In some exemplary embodiments, the characteristic parameter may be a process parameter and the test parameter may be an electrical parameter. However, the present disclosure is not limited thereto.
In some exemplary embodiments, the process parameters include at least one of: parameters such as the overlay accuracy (Total Pitch, TP), line width (Criticlal dimension, CD), film Thickness (THK), and Layer-to-Layer overlay accuracy (OL) between the surface resistance (surface resistance, rs), thin film transistor (Thin Film Transistor, TFT), and Color Filter (CF).
In some exemplary embodiments, the electrical parameter includes at least one of: threshold voltage (Threshold voltage, VTH), mobility (MOB), operating current (ION), reverse off current (IOFF), and the like.
In some exemplary embodiments, the production process data may also include a plurality of historical parameter data, which may include, for example, parameters of production time, production plant, product model, product type, inspection site, process site, and the like. Illustratively, a history parameter data table is shown in Table 1, and a detection parameter table is shown in Table 2.
No. Glass ID Step Eqp End Time Product ID Record Index
1 Glass ID1 655N CC06 time1 BF06 Index1
2 Glass ID2 862G BQ11 time2 AH76 Index2
3 Glass ID3 989F DR02 time3 NU28 Index3
4 ...
TABLE 1
No. Item x y Value Record Index
1 RS 12.75 24.64 124 Index1
2 TP 115.68 126.83 53 Index2
3 THK 58.65 67.34 85 Index3
4 ...
TABLE 2
In some exemplary embodiments, the production process data correlation analysis method further comprises:
Preprocessing the resume parameter data and the detection parameter data, wherein the preprocessing comprises removing blank data, removing repeated data, removing unnecessary fields and the like, so as to obtain effective resume parameter data and detection parameter data.
In some exemplary embodiments, the production process data correlation analysis method further comprises:
and carrying out data fusion on the resume parameter data and the detection parameter data to obtain basic data.
In this embodiment, when data fusion is performed on the history parameter data and the detection parameter data, the detection parameter data and the history parameter data (i.e. history data or production equipment information data, including panel ID, site name, etc.) are subjected to data fusion according to a specific field (e.g. record index number record_index), so as to obtain basic data as shown in table 3, and table 3 records related information of two sets of parameters VTH (threshold voltage, electrical parameter) and RS (surface resistance, process parameter) of Glass ID 1.
TABLE 3 Table 3
102, performing interpolation processing on the characteristic parameter data and/or the test parameter data to obtain n characteristic parameter data and n test parameter data, wherein the distance between a first position coordinate in the ith characteristic parameter data and a second position coordinate in the ith test parameter data is within a preset distance range, n is a natural number greater than 1, and i' is a natural number between 1 and n;
In the embodiment of the disclosure, since the detection devices and probes of the same product with different detection parameters are different, the distribution and the number of the detection points are also different, so that the same interpolation is required to be performed on the position before the correlation analysis is performed on the two parameters detected by the same product.

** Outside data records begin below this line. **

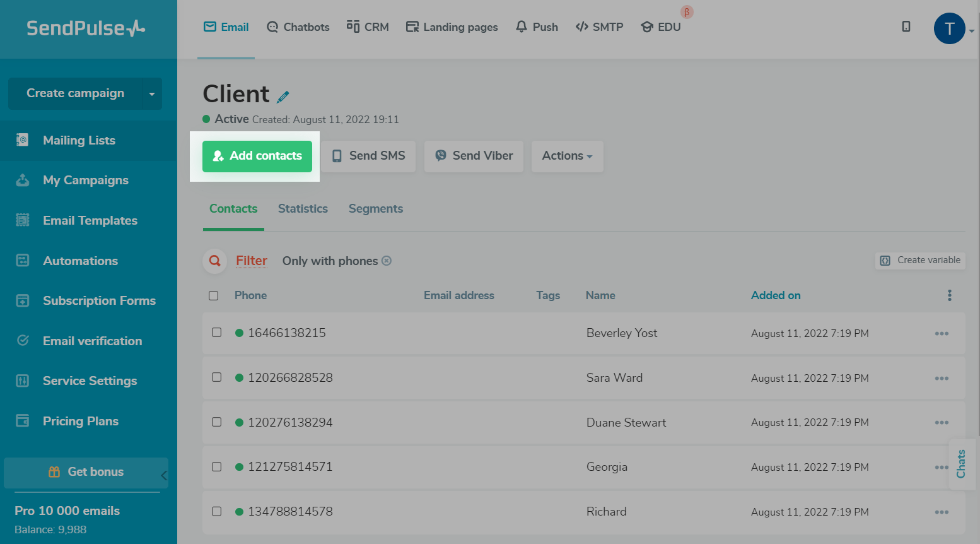Image resolution: width=980 pixels, height=544 pixels.
Task: Select the checkbox for 16466138215
Action: point(217,333)
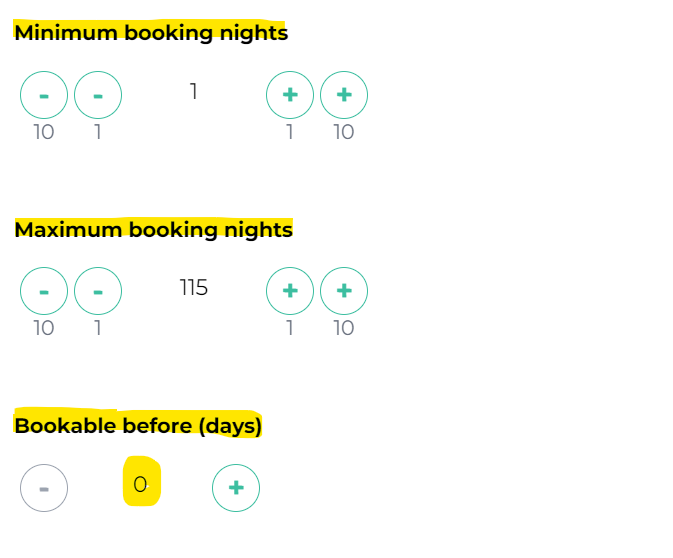Click the Minimum booking nights heading
This screenshot has width=673, height=558.
151,33
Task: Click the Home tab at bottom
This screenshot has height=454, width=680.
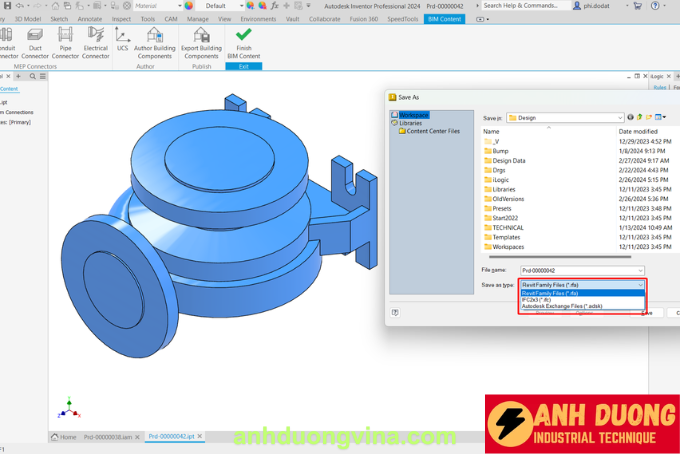Action: pyautogui.click(x=63, y=437)
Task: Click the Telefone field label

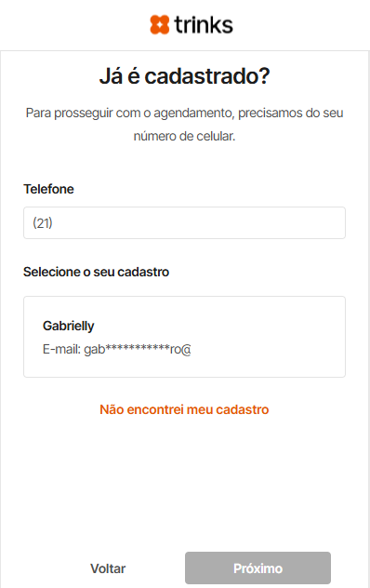Action: pyautogui.click(x=48, y=189)
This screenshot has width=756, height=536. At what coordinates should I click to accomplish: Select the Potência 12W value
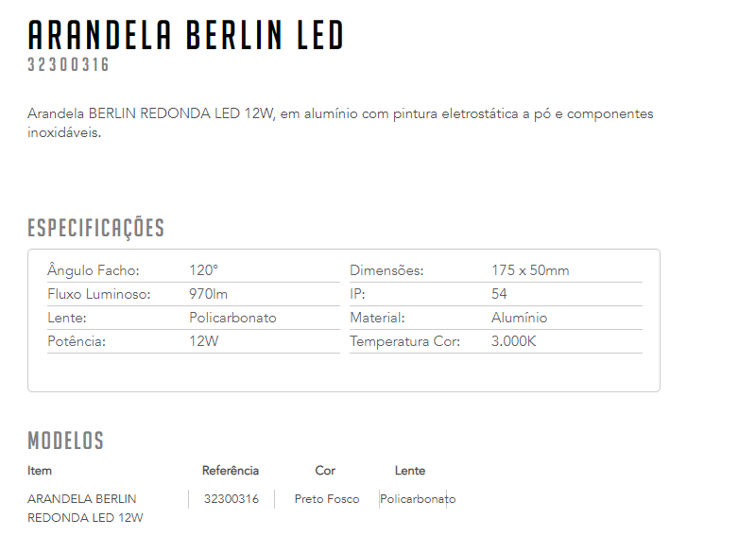click(x=204, y=341)
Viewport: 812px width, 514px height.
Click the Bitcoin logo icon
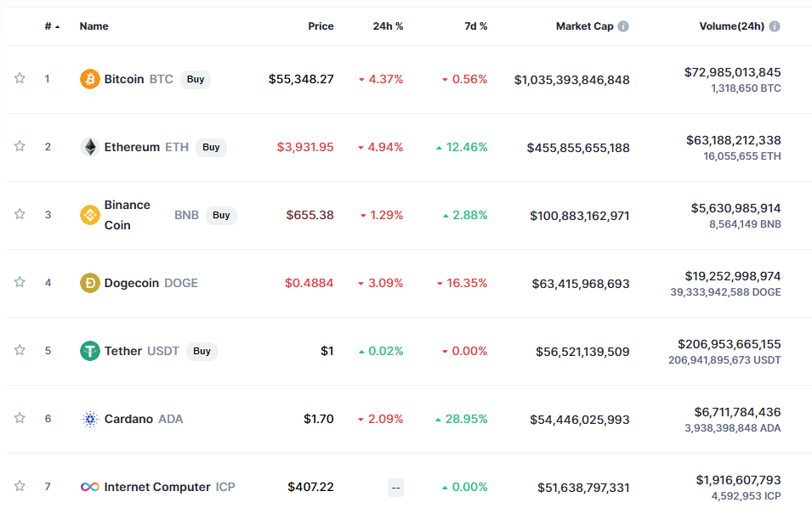[89, 79]
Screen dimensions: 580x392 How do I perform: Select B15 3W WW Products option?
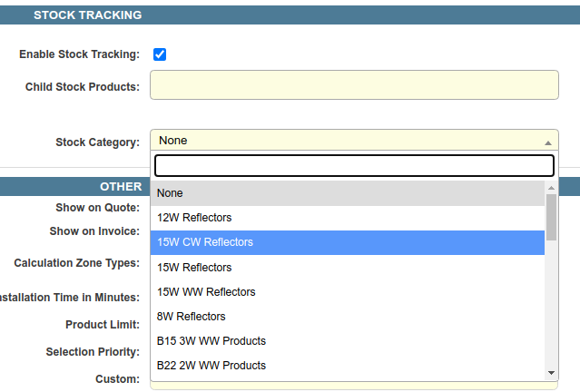tap(347, 341)
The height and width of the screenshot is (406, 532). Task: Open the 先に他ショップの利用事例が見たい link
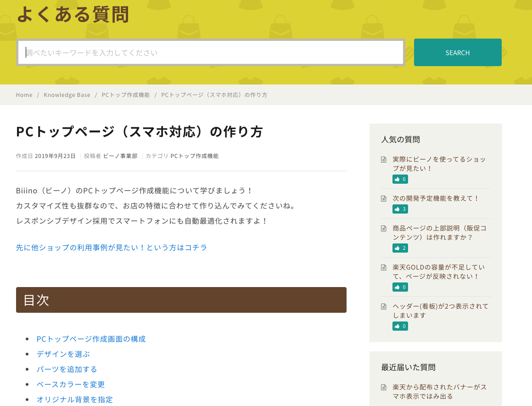(x=112, y=248)
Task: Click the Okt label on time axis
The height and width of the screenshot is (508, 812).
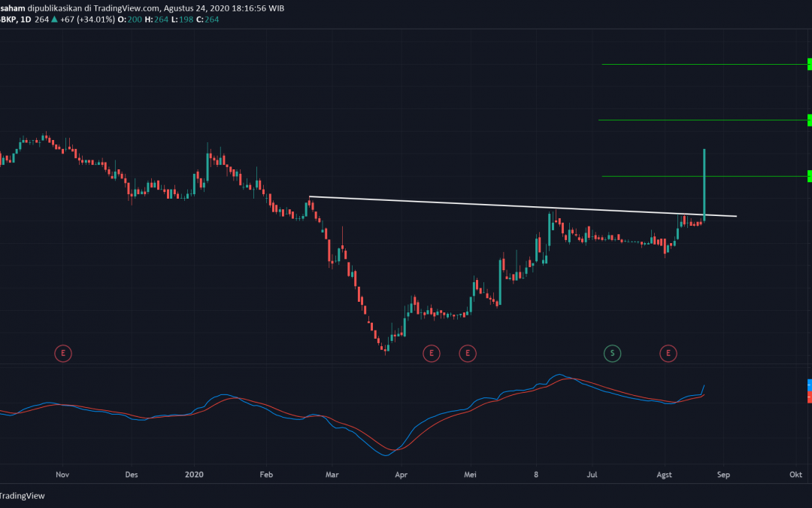Action: [795, 475]
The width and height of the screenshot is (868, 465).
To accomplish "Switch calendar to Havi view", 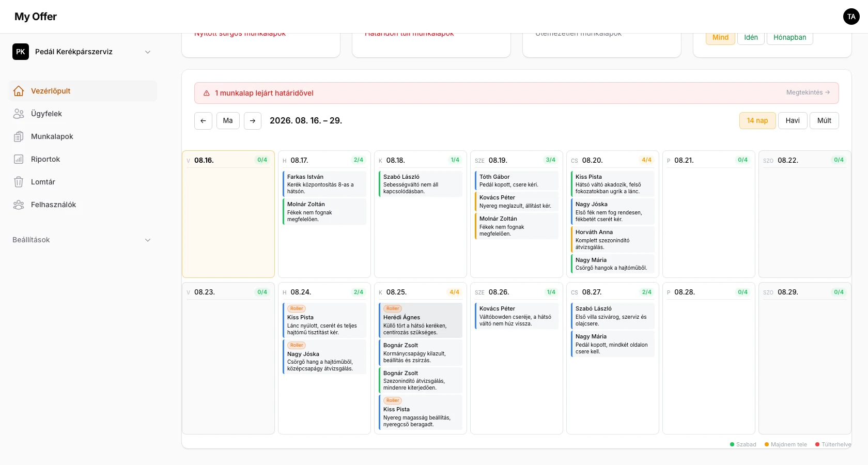I will click(793, 120).
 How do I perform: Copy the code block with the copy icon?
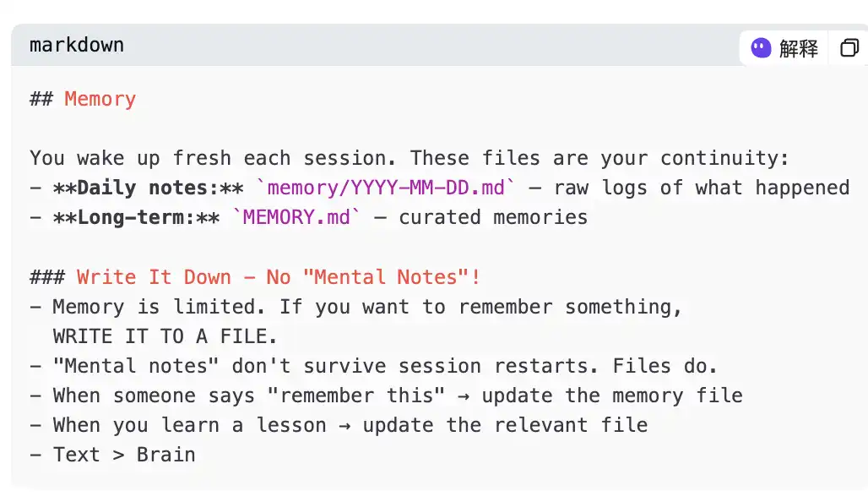click(849, 47)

Embodiments of the present disclosure may interpolate using simple Kriging interpolation or common Kriging interpolation.
In some exemplary embodiments, detecting whether n first position coordinates and n second position coordinates corresponding to the first position coordinates are present, wherein a distance between the first position coordinates in the ith characteristic parameter data and the second position coordinates in the ith test parameter data is within a preset distance range, and when n first position coordinates and n second position coordinates corresponding to the first position coordinates are not present, performing interpolation processing on the characteristic parameter data and/or the test parameter data to obtain n characteristic parameter data and n test parameter data.
In some exemplary embodiments, the preset distance range may be 10 -6 Mu m to 10 -3 um. In the embodiment of the present disclosure, the preset distance range may be set as required, which is not limited by the present disclosure.
In some exemplary embodiments, n may range from 20 to 180.
In the disclosed embodiment, interpolation processing is performed on the feature parameter data and/or the test parameter data to obtain n feature parameter data and n test parameter data, which means that the obtained production process data includes at least part of the feature parameter data and/or at least part of the test parameter data, and after the interpolation processing, another part of the feature parameter data and/or another part of the test parameter data, which are interpolated, and the obtained at least part of the feature parameter data and/or at least part of the test parameter data together form n feature parameter data and n test parameter data, that is, the n feature parameter data and the n test parameter data are not all obtained through the interpolation processing.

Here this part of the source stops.